* _Work to complete_: Rewrite the lines below as a numbered list, leaving out any blank lines.

* _Data provided_:
::::
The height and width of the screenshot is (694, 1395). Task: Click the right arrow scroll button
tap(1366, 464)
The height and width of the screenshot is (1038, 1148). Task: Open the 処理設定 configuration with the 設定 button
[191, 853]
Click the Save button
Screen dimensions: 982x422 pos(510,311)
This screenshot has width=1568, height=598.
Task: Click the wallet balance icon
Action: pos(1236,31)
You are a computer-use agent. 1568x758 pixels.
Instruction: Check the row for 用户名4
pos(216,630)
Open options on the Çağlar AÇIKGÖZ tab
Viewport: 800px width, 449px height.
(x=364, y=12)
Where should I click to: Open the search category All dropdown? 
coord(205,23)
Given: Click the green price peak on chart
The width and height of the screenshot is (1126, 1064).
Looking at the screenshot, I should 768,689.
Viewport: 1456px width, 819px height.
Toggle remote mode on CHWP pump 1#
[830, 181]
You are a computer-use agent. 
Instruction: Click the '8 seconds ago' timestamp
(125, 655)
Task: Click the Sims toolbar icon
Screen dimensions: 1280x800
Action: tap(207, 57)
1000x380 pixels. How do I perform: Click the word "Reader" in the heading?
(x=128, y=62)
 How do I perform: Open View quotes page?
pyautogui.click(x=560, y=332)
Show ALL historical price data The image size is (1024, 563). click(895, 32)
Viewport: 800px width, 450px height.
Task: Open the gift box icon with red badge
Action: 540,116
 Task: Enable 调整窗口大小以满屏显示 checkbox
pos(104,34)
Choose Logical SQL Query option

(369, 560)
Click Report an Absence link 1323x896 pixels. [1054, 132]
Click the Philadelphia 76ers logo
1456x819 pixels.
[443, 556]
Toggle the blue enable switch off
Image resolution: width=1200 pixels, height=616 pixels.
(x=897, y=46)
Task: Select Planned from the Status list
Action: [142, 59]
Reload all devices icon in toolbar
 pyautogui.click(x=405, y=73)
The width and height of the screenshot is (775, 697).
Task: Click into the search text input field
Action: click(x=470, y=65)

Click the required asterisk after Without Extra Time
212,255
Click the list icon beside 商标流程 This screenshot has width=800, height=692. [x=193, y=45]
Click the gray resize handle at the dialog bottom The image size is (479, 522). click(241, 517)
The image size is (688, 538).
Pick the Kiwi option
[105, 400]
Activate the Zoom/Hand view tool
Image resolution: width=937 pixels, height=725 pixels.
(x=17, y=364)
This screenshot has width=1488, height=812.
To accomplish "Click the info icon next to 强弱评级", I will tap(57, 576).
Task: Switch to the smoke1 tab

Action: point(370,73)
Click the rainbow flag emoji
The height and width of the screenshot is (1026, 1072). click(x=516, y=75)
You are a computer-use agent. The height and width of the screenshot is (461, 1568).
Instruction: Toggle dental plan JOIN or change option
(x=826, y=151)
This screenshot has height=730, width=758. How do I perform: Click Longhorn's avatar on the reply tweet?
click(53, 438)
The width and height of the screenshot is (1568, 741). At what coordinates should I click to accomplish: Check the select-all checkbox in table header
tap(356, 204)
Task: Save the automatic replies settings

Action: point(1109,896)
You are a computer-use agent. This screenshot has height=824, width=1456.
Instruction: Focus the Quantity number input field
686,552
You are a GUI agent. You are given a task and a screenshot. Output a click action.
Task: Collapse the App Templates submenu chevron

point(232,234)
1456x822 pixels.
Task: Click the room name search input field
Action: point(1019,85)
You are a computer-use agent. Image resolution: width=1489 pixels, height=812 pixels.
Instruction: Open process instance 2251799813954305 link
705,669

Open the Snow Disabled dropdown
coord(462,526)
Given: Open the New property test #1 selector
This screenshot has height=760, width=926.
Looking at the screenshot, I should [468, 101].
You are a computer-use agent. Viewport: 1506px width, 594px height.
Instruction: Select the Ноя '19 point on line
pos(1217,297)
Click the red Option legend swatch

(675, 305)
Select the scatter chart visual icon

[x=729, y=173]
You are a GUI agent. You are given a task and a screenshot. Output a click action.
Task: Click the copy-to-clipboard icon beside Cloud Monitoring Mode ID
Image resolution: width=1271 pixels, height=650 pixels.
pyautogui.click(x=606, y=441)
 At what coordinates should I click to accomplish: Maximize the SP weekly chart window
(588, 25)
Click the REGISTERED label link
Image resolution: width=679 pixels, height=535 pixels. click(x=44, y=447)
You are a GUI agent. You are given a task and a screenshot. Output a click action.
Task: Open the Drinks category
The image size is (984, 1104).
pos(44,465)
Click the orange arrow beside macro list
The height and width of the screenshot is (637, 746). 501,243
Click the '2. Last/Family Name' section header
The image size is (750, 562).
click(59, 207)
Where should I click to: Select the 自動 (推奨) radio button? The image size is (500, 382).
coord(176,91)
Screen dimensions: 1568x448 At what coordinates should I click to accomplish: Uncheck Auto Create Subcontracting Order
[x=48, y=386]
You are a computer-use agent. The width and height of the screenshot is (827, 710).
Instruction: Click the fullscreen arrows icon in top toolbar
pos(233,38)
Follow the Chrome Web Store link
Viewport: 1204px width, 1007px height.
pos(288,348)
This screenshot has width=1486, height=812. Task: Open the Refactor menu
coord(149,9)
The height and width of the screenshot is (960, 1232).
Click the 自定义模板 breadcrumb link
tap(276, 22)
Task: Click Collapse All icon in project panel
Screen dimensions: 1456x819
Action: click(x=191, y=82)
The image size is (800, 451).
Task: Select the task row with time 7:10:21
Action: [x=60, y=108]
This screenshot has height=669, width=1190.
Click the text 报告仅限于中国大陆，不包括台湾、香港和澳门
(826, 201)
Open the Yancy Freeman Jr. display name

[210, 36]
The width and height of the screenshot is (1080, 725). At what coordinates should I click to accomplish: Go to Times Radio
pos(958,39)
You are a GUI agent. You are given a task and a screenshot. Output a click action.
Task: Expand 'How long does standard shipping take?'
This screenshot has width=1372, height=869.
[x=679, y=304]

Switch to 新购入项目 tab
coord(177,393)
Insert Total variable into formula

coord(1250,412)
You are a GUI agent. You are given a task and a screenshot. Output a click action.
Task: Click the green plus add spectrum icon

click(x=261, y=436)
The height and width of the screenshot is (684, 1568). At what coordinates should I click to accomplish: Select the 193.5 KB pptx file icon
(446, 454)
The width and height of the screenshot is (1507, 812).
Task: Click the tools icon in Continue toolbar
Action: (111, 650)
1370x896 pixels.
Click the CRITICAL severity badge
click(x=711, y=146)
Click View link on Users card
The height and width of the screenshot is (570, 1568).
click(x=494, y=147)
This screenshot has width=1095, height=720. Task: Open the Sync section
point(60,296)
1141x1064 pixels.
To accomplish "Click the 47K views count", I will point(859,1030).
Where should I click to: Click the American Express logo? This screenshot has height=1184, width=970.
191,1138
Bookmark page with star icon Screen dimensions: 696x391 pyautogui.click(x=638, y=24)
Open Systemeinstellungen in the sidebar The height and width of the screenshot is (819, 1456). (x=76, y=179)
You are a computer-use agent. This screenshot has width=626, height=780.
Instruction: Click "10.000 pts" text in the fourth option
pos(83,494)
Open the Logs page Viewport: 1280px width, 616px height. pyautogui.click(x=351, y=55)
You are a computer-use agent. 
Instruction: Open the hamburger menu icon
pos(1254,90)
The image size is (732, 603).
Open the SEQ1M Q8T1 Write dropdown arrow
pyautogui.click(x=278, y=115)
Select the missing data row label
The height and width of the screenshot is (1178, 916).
::::
* _Reply to the exercise_:
1. The height and width of the screenshot is (694, 1395). Task: Click the right arrow scroll button
2. tap(1366, 464)
3. The height and width of the screenshot is (1038, 1148). Task: Open the 処理設定 configuration with the 設定 button
4. [191, 853]
5. Click the Save button
6. Screen dimensions: 982x422 pos(510,311)
7. This screenshot has width=1568, height=598.
8. Task: Click the wallet balance icon
9. Action: pos(1236,31)
10. You are a computer-use agent. 1568x758 pixels.
11. Instruction: Check the row for 用户名4
12. pos(216,630)
13. Open options on the Çağlar AÇIKGÖZ tab
14. Viewport: 800px width, 449px height.
15. (x=364, y=12)
16. Where should I click to: Open the search category All dropdown? 
17. coord(205,23)
18. Given: Click the green price peak on chart
19. The width and height of the screenshot is (1126, 1064).
20. Looking at the screenshot, I should 768,689.
21. Viewport: 1456px width, 819px height.
22. Toggle remote mode on CHWP pump 1#
23. [830, 181]
24. You are a computer-use agent. 
25. Instruction: Click the '8 seconds ago' timestamp
26. (125, 655)
27. Task: Click the Sims toolbar icon
28. Screen dimensions: 1280x800
29. Action: tap(207, 57)
30. 1000x380 pixels. How do I perform: Click the word "Reader" in the heading?
31. (x=128, y=62)
32.  How do I perform: Open View quotes page?
33. pyautogui.click(x=560, y=332)
34. Show ALL historical price data The image size is (1024, 563). click(895, 32)
35. Viewport: 800px width, 450px height.
36. Task: Open the gift box icon with red badge
37. Action: 540,116
38.  Task: Enable 调整窗口大小以满屏显示 checkbox
39. pos(104,34)
40. Choose Logical SQL Query option
41. (369, 560)
42. Click Report an Absence link 1323x896 pixels. [1054, 132]
43. Click the Philadelphia 76ers logo
44. 1456x819 pixels.
45. [443, 556]
46. Toggle the blue enable switch off
47. Image resolution: width=1200 pixels, height=616 pixels.
48. (x=897, y=46)
49. Task: Select Planned from the Status list
50. Action: [142, 59]
51. Reload all devices icon in toolbar
52.  pyautogui.click(x=405, y=73)
53. The width and height of the screenshot is (775, 697).
54. Task: Click into the search text input field
55. Action: click(x=470, y=65)
56. Click the required asterisk after Without Extra Time
57. 212,255
58. Click the list icon beside 商标流程 This screenshot has width=800, height=692. [x=193, y=45]
59. Click the gray resize handle at the dialog bottom The image size is (479, 522). click(241, 517)
60. The image size is (688, 538).
61. Pick the Kiwi option
62. [105, 400]
63. Activate the Zoom/Hand view tool
64. Image resolution: width=937 pixels, height=725 pixels.
65. (x=17, y=364)
66. This screenshot has width=1488, height=812.
67. To accomplish "Click the info icon next to 强弱评级", I will tap(57, 576).
68. Task: Switch to the smoke1 tab
69. Action: point(370,73)
70. Click the rainbow flag emoji
71. The height and width of the screenshot is (1026, 1072). click(x=516, y=75)
72. You are a computer-use agent. The height and width of the screenshot is (461, 1568).
73. Instruction: Toggle dental plan JOIN or change option
74. (x=826, y=151)
75. This screenshot has height=730, width=758. How do I perform: Click Longhorn's avatar on the reply tweet?
76. click(53, 438)
77. The width and height of the screenshot is (1568, 741). At what coordinates should I click to accomplish: Check the select-all checkbox in table header
78. tap(356, 204)
79. Task: Save the automatic replies settings
80. Action: point(1109,896)
81. You are a computer-use agent. This screenshot has height=824, width=1456.
82. Instruction: Focus the Quantity number input field
83. 686,552
84. You are a GUI agent. You are given a task and a screenshot. Output a click action.
85. Task: Collapse the App Templates submenu chevron
86. point(232,234)
87. 1456x822 pixels.
88. Task: Click the room name search input field
89. Action: point(1019,85)
90. You are a computer-use agent. Image resolution: width=1489 pixels, height=812 pixels.
91. Instruction: Open process instance 2251799813954305 link
92. 705,669
93. Open the Snow Disabled dropdown
94. coord(462,526)
95. Given: Open the New property test #1 selector
96. This screenshot has height=760, width=926.
97. Looking at the screenshot, I should [468, 101].
98. You are a computer-use agent. Viewport: 1506px width, 594px height.
99. Instruction: Select the Ноя '19 point on line
100. pos(1217,297)
101. Click the red Option legend swatch
102. (675, 305)
103. Select the scatter chart visual icon
104. [x=729, y=173]
105. You are a GUI agent. You are given a task and a screenshot. Output a click action.
106. Task: Click the copy-to-clipboard icon beside Cloud Monitoring Mode ID
107. Image resolution: width=1271 pixels, height=650 pixels.
108. pyautogui.click(x=606, y=441)
109.  At what coordinates should I click to accomplish: Maximize the SP weekly chart window
110. (588, 25)
111. Click the REGISTERED label link
112. Image resolution: width=679 pixels, height=535 pixels. click(x=44, y=447)
113. You are a GUI agent. You are given a task and a screenshot. Output a click action.
114. Task: Open the Drinks category
115. The image size is (984, 1104).
116. pos(44,465)
117. Click the orange arrow beside macro list
118. The height and width of the screenshot is (637, 746). 501,243
119. Click the '2. Last/Family Name' section header
120. The image size is (750, 562).
121. click(59, 207)
122. Where should I click to: Select the 自動 (推奨) radio button? The image size is (500, 382).
123. coord(176,91)
124. Screen dimensions: 1568x448 At what coordinates should I click to accomplish: Uncheck Auto Create Subcontracting Order
125. [x=48, y=386]
126. You are a computer-use agent. The width and height of the screenshot is (827, 710).
127. Instruction: Click the fullscreen arrows icon in top toolbar
128. pos(233,38)
129. Follow the Chrome Web Store link
130. Viewport: 1204px width, 1007px height.
131. pos(288,348)
132. This screenshot has width=1486, height=812. Task: Open the Refactor menu
133. coord(149,9)
134. The height and width of the screenshot is (960, 1232).
135. Click the 自定义模板 breadcrumb link
136. tap(276, 22)
137. Task: Click Collapse All icon in project panel
138. Screen dimensions: 1456x819
139. Action: click(x=191, y=82)
140. The image size is (800, 451).
141. Task: Select the task row with time 7:10:21
142. Action: [x=60, y=108]
143. This screenshot has height=669, width=1190.
144. Click the text 报告仅限于中国大陆，不包括台湾、香港和澳门
145. (826, 201)
146. Open the Yancy Freeman Jr. display name
147. [210, 36]
148. The width and height of the screenshot is (1080, 725). At what coordinates should I click to accomplish: Go to Times Radio
149. pos(958,39)
150. You are a GUI agent. You are given a task and a screenshot. Output a click action.
151. Task: Expand 'How long does standard shipping take?'
152. This screenshot has width=1372, height=869.
153. [x=679, y=304]
154. Switch to 新购入项目 tab
155. coord(177,393)
156. Insert Total variable into formula
157. coord(1250,412)
158. You are a GUI agent. You are given a task and a screenshot. Output a click action.
159. Task: Click the green plus add spectrum icon
160. click(x=261, y=436)
161. The height and width of the screenshot is (684, 1568). At what coordinates should I click to accomplish: Select the 193.5 KB pptx file icon
162. (446, 454)
163. The width and height of the screenshot is (1507, 812).
164. Task: Click the tools icon in Continue toolbar
165. Action: (111, 650)
166. 1370x896 pixels.
167. Click the CRITICAL severity badge
168. click(x=711, y=146)
169. Click View link on Users card
170. The height and width of the screenshot is (570, 1568).
171. click(x=494, y=147)
172. This screenshot has width=1095, height=720. Task: Open the Sync section
173. point(60,296)
174. 1141x1064 pixels.
175. To accomplish "Click the 47K views count", I will point(859,1030).
176. Where should I click to: Click the American Express logo? This screenshot has height=1184, width=970.
177. 191,1138
178. Bookmark page with star icon Screen dimensions: 696x391 pyautogui.click(x=638, y=24)
179. Open Systemeinstellungen in the sidebar The height and width of the screenshot is (819, 1456). (x=76, y=179)
180. You are a computer-use agent. This screenshot has width=626, height=780.
181. Instruction: Click "10.000 pts" text in the fourth option
182. pos(83,494)
183. Open the Logs page Viewport: 1280px width, 616px height. pyautogui.click(x=351, y=55)
184. You are a computer-use agent. 
185. Instruction: Open the hamburger menu icon
186. pos(1254,90)
187. The image size is (732, 603).
188. Open the SEQ1M Q8T1 Write dropdown arrow
189. pyautogui.click(x=278, y=115)
190. Select the missing data row label
191. The height and width of the screenshot is (1178, 916).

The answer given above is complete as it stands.